It's gradient descent. Why are we surprised when the answers get better the more...

tsimionescu · 2025-06-13T03:48:54 1749786534

Gradient descent is how the model weights are adjusted during training. There is no gradient descent, and nothing even remotely similar to it, that happens during inference.

klank · 2025-06-13T19:07:22 1749841642

Fair, thanks for pointing that out.

If you allow me to view the weights of a model as the axioms in an axiomatic system, my (admittedly limited) understanding of modern "AI" inference is that it adds no net new information/knowledge, just more specific expressions of the underlying structure (as defined by the model weights).

So while that does undercut my original flippancy of it being "nothing but gradient descent" I don't think it runs counter to my original point that nothing particularly "uncanny" is happening here, no?
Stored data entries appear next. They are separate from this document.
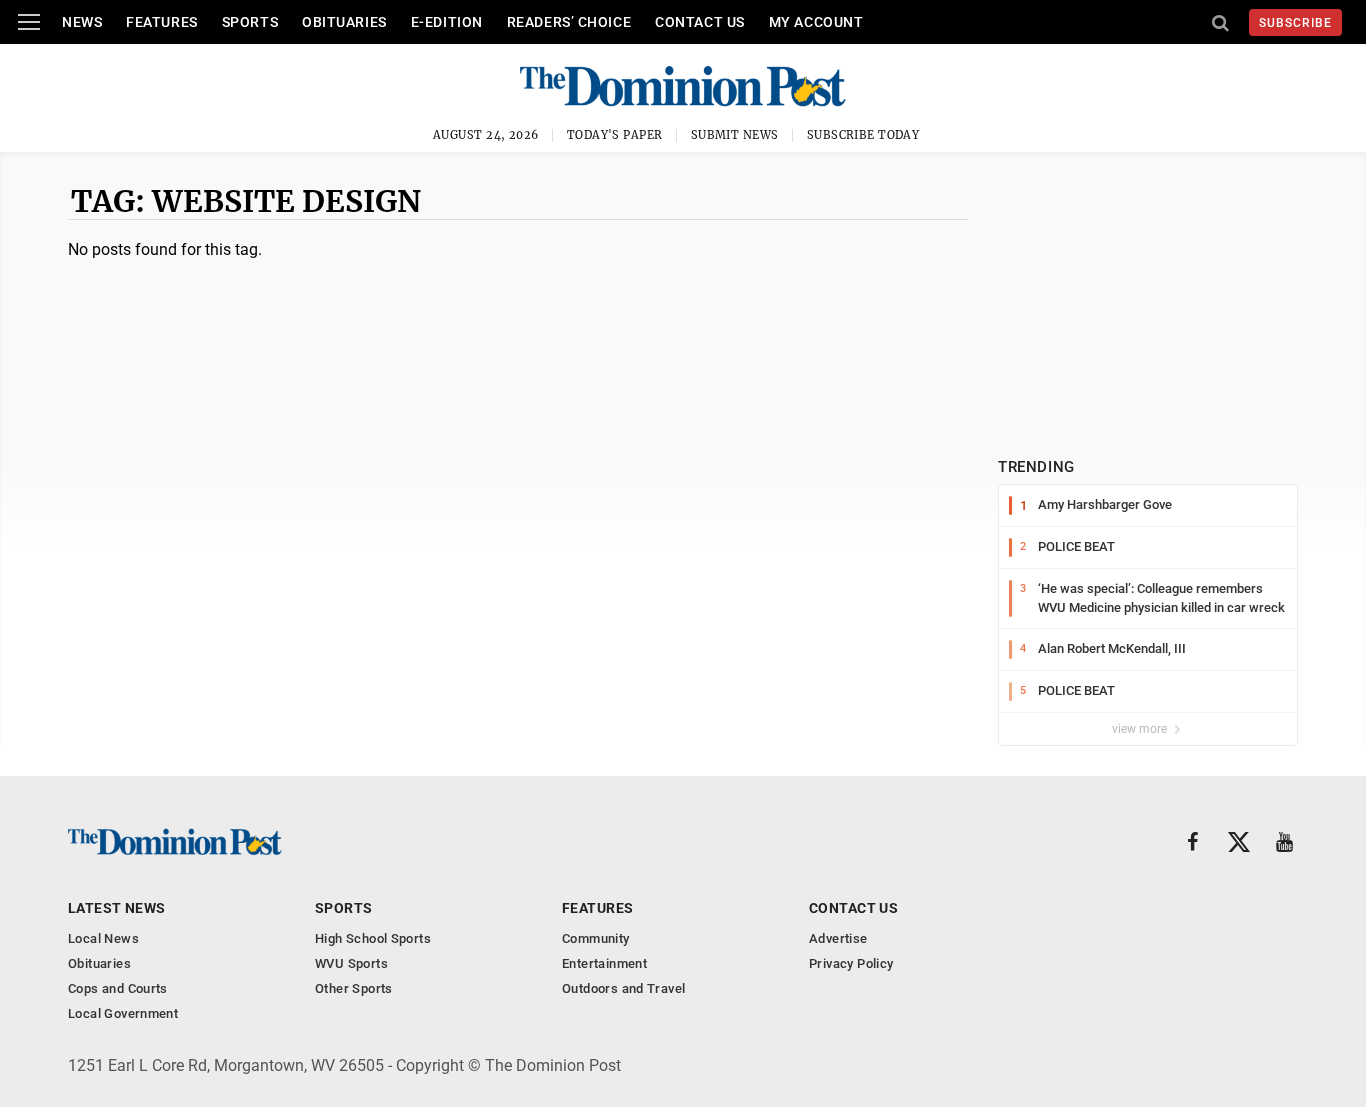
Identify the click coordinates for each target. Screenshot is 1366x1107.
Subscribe (1295, 23)
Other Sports (354, 988)
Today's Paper (615, 135)
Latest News (117, 908)
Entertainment (604, 963)
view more (1141, 729)
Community (596, 938)
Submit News (735, 135)
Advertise (838, 938)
tsimionescu · 2025-06-14T04:34:53 1749875693

To some extent, I think the axiom comparison is enlightening. In principle, axioms determine the entire space of all mathematical truths in that system. However, in practice, not all truths in a mathematical system are as easy to discover or verify. Knowing the axioms of arithmetic doesn't mean you don't get anything out of computing how much 271819 × 637281 actually is.

The claims about LLM reasoning are precisely related to this point. Do LLMs follow some internal deductive process when they generate output that resembles such a logical process to humans? Or are they just producing text that looks like reasoning, much like an absurdist play might do, and then simply picking a conclusion that resembles other problems they've seen in the past?

I don't think any arguments about the base nature of the model are particularly helpful here. In principle, deductive reasoning can be expressed as a mathematical function, and for any function, there is a neural net that can approximate it with arbitrary precision. So it's not impossible that the model actually does this, but it's also not a given - this first principles approach is just not helpful. We need more applied study of how the model actually works to probe this deeper.